Streams#

Stream API simplifies the process of manupulating collection of objects. It supports operations like map, filter, limit, reduce, find, match and sort in a declarative way.

Collectors#

Collectors in Java are a part of the java.util.stream package and are typically used with streams to perform various operations such as grouping, summarizing, and partitioning data.

  1. Collecting to a List:

List<String> list = stream.collect(Collectors.toList());
  1. Collecting to a Set:

Set<String> set = stream.collect(Collectors.toSet());
  1. Joining Strings:

String result = stream.collect(Collectors.joining(", "));
  1. Summarizing Integers:

IntSummaryStatistics summary = stream.collect(Collectors.summarizingInt(Integer::intValue));
  1. Grouping by a Classifier:

Map<Integer, List<String>> groupedByLength = stream.collect(Collectors.groupingBy(String::length));
  1. Partitioning by a Predicate:

Map<Boolean, List<String>> partitioned = stream.collect(Collectors.partitioningBy(s -> s.length() > 3));
  1. Counting Elements:

long count = stream.collect(Collectors.counting());
  1. Mapping and Collecting:

List<Integer> lengths = stream.collect(Collectors.mapping(String::length, Collectors.toList()));
  1. Reducing to a Single Value:

Optional<String> concatenated = stream.collect(Collectors.reducing((s1, s2) -> s1 + s2));

Collectors provide a powerful way to perform complex collection operations succinctly and efficiently in Java.

Reduce#

Optional<T> reduce(BinaryOperator<T> accumulator)

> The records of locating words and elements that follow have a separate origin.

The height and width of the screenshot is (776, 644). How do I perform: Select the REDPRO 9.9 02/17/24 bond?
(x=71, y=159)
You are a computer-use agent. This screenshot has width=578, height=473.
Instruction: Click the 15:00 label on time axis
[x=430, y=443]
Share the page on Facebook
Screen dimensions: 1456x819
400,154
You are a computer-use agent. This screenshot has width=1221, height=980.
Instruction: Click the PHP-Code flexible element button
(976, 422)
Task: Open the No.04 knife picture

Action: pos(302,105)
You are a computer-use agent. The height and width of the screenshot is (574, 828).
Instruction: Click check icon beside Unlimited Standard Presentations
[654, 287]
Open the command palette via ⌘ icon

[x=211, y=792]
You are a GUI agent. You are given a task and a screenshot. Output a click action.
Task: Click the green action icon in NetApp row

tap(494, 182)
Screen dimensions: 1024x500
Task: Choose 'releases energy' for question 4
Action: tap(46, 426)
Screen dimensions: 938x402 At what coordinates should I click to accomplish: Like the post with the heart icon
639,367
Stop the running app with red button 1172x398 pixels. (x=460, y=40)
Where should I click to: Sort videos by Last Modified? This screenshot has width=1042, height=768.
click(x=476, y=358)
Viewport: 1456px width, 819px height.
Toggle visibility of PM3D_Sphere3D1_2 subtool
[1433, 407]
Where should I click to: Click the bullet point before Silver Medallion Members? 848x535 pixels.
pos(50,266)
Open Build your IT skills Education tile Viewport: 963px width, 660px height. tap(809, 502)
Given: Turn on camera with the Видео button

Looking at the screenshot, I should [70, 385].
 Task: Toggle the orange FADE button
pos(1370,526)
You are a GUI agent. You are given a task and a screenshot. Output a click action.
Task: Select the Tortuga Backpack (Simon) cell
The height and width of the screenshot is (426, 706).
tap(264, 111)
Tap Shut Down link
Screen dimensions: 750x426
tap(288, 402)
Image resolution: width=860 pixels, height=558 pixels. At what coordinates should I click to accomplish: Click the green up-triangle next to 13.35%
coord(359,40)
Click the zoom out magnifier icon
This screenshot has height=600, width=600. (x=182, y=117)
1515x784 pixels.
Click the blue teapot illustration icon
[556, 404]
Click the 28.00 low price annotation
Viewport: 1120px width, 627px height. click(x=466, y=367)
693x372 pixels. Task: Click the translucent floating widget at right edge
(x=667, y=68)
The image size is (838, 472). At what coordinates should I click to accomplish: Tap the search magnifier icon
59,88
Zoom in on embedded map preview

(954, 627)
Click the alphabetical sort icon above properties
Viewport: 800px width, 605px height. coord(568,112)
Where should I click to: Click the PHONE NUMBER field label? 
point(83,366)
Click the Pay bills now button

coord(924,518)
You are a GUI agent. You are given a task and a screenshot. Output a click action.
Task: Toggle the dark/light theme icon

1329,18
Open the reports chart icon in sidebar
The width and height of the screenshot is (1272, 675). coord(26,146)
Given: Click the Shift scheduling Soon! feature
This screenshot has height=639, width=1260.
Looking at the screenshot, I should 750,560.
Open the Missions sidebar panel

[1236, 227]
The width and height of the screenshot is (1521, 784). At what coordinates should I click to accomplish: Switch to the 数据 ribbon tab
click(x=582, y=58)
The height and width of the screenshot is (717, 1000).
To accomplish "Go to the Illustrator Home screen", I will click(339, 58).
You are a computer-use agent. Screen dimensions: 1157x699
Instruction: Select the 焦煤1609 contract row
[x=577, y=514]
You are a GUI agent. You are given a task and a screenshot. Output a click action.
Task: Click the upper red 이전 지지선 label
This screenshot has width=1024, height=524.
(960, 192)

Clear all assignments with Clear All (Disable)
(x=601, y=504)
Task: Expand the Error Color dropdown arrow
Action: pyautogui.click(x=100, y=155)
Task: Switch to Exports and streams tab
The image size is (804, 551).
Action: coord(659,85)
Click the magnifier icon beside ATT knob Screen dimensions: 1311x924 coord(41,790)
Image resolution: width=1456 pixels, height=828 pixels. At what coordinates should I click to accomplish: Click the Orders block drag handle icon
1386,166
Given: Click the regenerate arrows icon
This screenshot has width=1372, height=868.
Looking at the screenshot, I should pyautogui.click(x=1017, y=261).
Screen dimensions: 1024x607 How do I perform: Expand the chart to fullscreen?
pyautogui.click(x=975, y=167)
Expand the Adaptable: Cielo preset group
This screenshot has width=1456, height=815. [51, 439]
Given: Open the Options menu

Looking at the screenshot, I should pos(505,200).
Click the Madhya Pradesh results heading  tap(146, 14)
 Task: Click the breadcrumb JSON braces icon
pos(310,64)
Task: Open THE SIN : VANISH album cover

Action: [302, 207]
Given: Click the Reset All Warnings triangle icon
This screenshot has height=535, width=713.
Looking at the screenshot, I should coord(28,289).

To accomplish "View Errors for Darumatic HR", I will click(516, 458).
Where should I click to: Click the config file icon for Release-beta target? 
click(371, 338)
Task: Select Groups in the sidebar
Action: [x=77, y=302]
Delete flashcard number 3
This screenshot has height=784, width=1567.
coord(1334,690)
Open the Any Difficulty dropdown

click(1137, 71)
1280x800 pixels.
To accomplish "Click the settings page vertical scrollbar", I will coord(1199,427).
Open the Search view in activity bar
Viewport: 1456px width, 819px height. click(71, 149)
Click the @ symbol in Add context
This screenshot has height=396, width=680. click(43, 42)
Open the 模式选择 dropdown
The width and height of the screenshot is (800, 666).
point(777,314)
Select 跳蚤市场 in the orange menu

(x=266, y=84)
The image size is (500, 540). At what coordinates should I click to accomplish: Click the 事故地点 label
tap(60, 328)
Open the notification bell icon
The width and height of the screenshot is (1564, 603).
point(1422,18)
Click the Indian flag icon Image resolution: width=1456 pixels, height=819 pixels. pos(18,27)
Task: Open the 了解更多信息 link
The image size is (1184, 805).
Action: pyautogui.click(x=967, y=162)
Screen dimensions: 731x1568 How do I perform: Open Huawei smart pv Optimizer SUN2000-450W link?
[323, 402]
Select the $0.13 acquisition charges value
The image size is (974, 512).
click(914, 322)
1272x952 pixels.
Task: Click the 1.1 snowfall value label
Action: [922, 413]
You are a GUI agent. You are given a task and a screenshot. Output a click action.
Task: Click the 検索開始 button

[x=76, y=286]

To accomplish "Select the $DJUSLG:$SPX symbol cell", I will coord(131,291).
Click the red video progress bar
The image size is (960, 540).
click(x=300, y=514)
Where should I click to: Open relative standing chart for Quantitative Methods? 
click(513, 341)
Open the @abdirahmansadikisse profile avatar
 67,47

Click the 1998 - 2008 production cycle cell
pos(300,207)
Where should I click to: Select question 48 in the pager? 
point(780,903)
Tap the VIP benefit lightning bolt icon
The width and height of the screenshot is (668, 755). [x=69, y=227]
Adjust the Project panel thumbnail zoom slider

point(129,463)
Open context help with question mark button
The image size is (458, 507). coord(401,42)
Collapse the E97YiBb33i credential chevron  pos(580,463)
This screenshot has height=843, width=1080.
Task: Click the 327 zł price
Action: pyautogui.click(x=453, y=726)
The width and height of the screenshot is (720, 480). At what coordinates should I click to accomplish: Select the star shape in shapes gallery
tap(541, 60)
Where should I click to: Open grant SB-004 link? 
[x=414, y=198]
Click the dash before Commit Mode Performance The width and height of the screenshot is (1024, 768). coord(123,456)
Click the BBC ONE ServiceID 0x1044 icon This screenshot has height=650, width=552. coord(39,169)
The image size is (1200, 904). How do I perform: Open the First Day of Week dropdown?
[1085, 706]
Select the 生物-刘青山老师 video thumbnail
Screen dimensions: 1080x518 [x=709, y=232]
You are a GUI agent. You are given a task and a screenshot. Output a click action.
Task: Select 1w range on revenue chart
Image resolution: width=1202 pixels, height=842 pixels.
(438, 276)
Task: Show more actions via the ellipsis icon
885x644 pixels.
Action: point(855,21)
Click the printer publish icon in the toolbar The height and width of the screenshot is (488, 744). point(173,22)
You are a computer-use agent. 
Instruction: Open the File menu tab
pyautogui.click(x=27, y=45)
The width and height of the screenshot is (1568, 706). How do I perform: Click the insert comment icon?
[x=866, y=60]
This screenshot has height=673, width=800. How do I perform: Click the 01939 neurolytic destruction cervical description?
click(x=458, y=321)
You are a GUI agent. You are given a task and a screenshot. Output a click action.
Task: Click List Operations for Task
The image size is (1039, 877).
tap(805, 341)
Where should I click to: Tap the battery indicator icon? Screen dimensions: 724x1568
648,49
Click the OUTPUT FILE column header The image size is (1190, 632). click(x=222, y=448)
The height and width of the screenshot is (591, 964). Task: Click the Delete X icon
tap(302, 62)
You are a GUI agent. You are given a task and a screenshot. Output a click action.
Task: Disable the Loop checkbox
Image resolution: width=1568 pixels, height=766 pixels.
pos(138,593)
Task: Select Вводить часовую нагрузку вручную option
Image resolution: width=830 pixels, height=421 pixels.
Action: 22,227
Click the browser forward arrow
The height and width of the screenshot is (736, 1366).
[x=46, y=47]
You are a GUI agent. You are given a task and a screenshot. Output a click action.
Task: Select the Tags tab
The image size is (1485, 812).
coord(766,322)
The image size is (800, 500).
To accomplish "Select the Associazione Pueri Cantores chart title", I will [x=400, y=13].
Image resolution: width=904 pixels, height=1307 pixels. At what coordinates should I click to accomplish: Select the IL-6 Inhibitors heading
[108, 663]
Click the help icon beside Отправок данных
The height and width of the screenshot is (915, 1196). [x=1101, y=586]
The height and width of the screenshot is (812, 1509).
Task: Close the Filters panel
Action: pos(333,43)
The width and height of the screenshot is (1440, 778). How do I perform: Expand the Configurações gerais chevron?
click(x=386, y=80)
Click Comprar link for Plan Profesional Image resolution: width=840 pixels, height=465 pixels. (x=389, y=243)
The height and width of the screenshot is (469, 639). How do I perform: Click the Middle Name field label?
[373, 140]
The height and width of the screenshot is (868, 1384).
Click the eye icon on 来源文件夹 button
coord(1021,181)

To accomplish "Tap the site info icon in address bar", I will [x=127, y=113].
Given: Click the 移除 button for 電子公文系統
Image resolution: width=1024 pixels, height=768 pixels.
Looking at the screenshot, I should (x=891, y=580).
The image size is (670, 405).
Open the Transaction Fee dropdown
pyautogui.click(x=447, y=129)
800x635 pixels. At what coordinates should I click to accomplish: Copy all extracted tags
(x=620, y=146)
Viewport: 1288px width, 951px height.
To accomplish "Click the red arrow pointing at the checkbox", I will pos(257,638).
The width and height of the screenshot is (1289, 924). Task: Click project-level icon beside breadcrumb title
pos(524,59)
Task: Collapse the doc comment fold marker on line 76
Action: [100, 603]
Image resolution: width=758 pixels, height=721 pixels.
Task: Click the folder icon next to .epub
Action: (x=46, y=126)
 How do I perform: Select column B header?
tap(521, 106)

List<Integer> spendings = List.of(14, 22, 10, 18, 16, 15, 20);

int total = spendings
            .stream()
            .reduce((partialSum, next) partialSum + next)
            .orElse(0);

Collect#

<R> R collect(
    Supplier<R> supplier,
    BiConsumer<R, ? super T> accumulator,
    BiConsumer<R, R> combiner
);
ArrayList<String> strings = stream.collect(
    () -> new ArrayList<>(),
    (collection, element) -> collection.add(element.toString()),
    (collection1, collection2) -> collection1.addAll(collection2)
);

Pulling the mapping operation from accumulator function:

ArrayList<String> strings =
    stream
    .map(Object::toString)
    .collect(ArrayList::new, ArrayList::add, ArrayList::addAll);

Processing methods#

String top3EmpNames =
  employees()
    .stream()
    .filter(Employee::isActive)
    .limit(3)
    .collect(Collectors.joining(", "));

map() vs flatMap()#

Collectors#

collect(Collectors.toList());

collect(Collectors.toSet());

collect(Collectors.toMap(e -> e.name, e -> e));

collect(Collectors.joining(", "));

Group By department

Map<Department, List<Employee>> deptWiseEmployees =
    employees
        .stream()
        .collect(Collectors.groupingBy(e -> e.getDepartment()));

Department wise count of employees

Map<Department, Long> deptWiseEmpCount =
    employees
        .stream()
        .collect(Collectors.groupingBy(Employee::getDepartment, Collectors.counting()));

Reduction, concurrency and ordering#

Map<Buyer, List<Transaction>> salesByBuyer =
    txns
    .parallelStream();
    .collect(Collectors.groupingBy(Transaction::getBuyer));

Parallel Streams#

Beneficial only when have a significant size of data like 10K+ else, the overhead might be more and doesn’t give any improvement in speed. Benchmarking is the way to go.